Le cri du coeur d’une fille d’agriculteur sur Facebook : « Mon père, ce héros »

Elle veut alerter l’opinion public et demande aux gens d’acheter en pensant aux agriculteurs.

Cette jeune fille de 16 ans originaire de Bretagne lance un appel sur les réseaux sociaux. Elle voit les difficultés quotidiennes de son père et demande aux consommateurs d’agir pour les sauver.

Manon Kernoa veut rendre hommage à son père, producteur laitier à Landudec, dans le sud-Finistère. Dans une lettre publiée sur le groupe FB « la bataille des producteurs de lait » elle dresse les difficultés des agriculteurs. Un message choc que cette jeune fille, plutôt timide, a écrit contre l’avis de son père, mais qui est particulièrement poignant.

« A 16 ans, j’ai peur pour l’avenir »

Elle a ressenti le besoin d’écrire et a écrit cette lettre sur son cahier d’économie. « Certes, il y a d’autres métiers plus difficiles que celui là, plus physiques, qui touchent à la santé, à la protection. Mais j’ai peur pour l’avenir. Et oui, à 16 ans, j’ai peur pour l’avenir. Quelle idée!

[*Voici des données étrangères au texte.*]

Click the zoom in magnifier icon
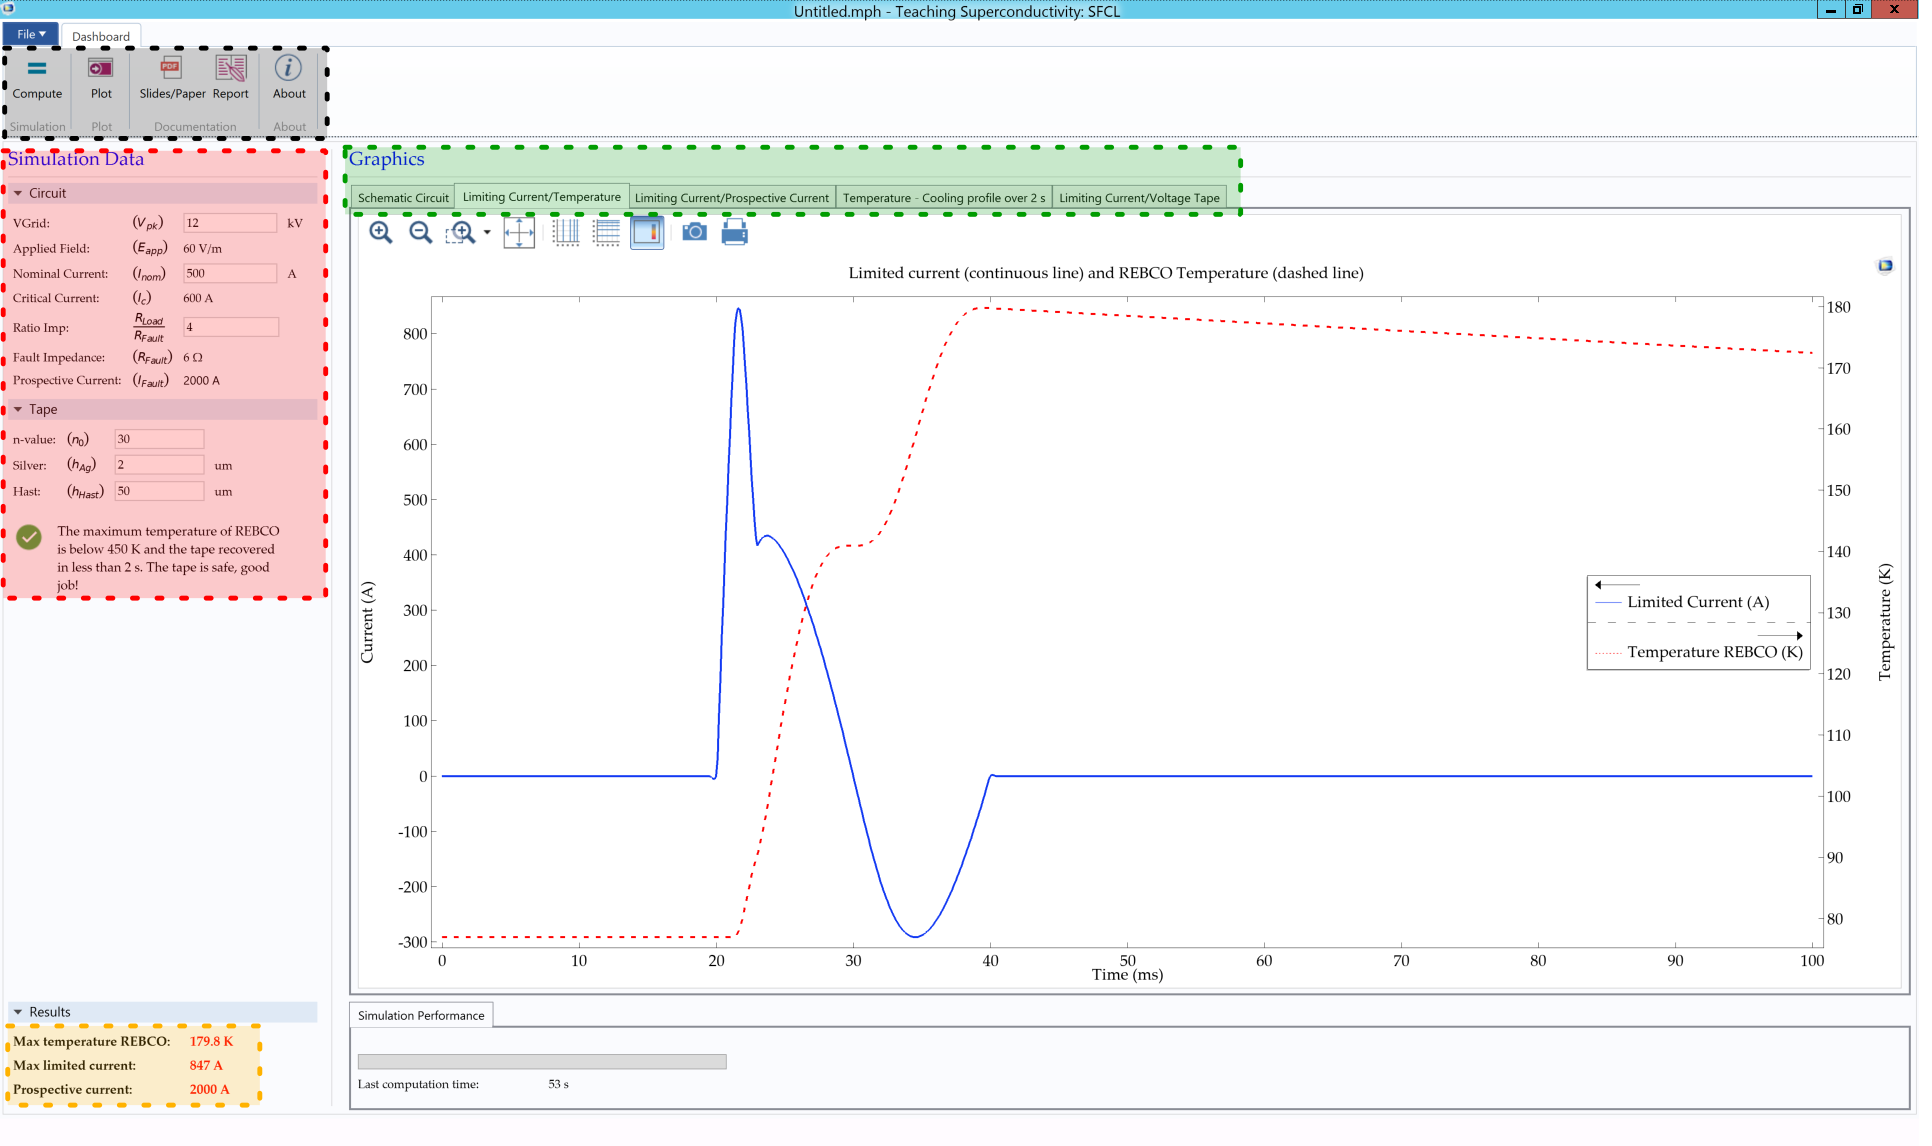 click(x=381, y=232)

J’ai peur de ce que les petites fermes de campagne vont devenir. »

« Connaissez-vous beaucoup de personnes qui après une semaine de travail déjà difficile, sacrifieraient leurs week-ends en amoureux? »

Elle poursuit : « Connaissez-vous beaucoup de personnes qui après une semaine de travail déjà difficile, sacrifieraient leurs week-ends en amoureux, leurs vacances en famille, pour nourrir des individus qui n’ont aucune considération de leur travail, qui cherchent toujours à trouver le prix le plus faible pour manger, en ignorant leur provenance, quitte à endetter les agriculteurs français ? »

Le manque de considération

Dans sa lettre  « Mon père, ce héros », elle dénonce le manque de considération, elle s’inquiète pour son père qu’elle voit« triste, fatigué ». La jeune fille fait preuve d’une étonnante maturité pour décrire sa douleur, celle de son père qui a 100 vaches laitières. La lettre a été partagée presque 2000 fois et Manon se désole : « Rien ne bouge, quand on voit le lait qui est payé 30 centimes, mais revendu à un euro, on se demande où passe l’argent ! »

La lycéenne bretonne ne veut pas pour autant que son père change de métier. Elle conclut sa lettre par ces mots : « Sauvez les agriculteurs français, mangez Français ».